Comment font-elles? Je n’ai jamais vraiment réfléchi au procédé créatif qui mène au miel, mais je dois bien avouer que j’apprécie beaucoup le produit fini. Mes lecteurs assidus savent que j’achète tout un stock de miel de lavande chaque fois que je vais à Gordes. J’essaye aussi de goûter au miel local où que j’aille, qu’il soit le résultat d’une industrie commerciale, ou bien, ce qui est encore mieux, le produit d’un petit apiculteur.

J’hésite à utiliser le terme amateur, puisque qu’il n’y a rien d’amateur dans la production du miel. Après des millions d’années, les abeilles savent comment créer le nectar dont nous nous régalons. Je crois avoir lu quelque part que dans le cours de sa vie, une abeille en produit une cuillère à café. Et bien qu’extraordinairement peu sophistiquée, l’extraction du miel est un procédé délicat qui demande un certain coup de main. Je ne suis pas sûr que je pourrais le faire moi-même, mais s’occuper des abeilles est quelque chose qui résonne chez beaucoup d’entre nous chasseurs-cueilleurs.

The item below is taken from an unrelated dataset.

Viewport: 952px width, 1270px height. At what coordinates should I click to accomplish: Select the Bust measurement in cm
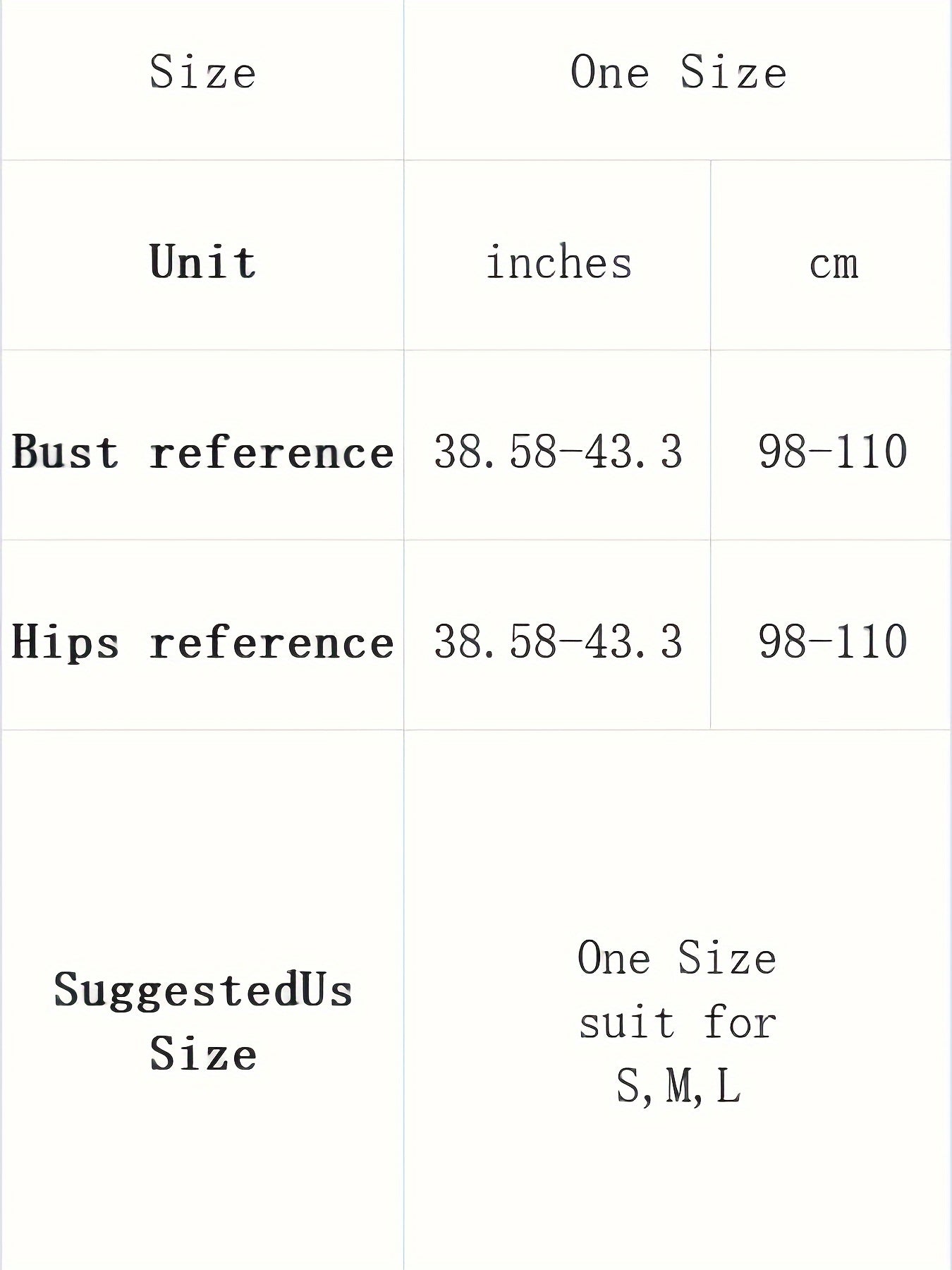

Dans les dix dernières années, beaucoup ont essayé, quelques uns sérieusement, en investissant dans des ruches, fumoirs, toutes sortes de protection et bien sûr pour les petites et charmantes creatures elle-mêmes. Je suis sûr que l’on peut tout trouver sur Internet ces jours-ci. Un début high-tech pour une plaisir low-tech, voilà quelque chose qui sonne bien. Espérons que l’on puisse profiter du travail des p’tites z’abeilles pour des millions d’années à venir.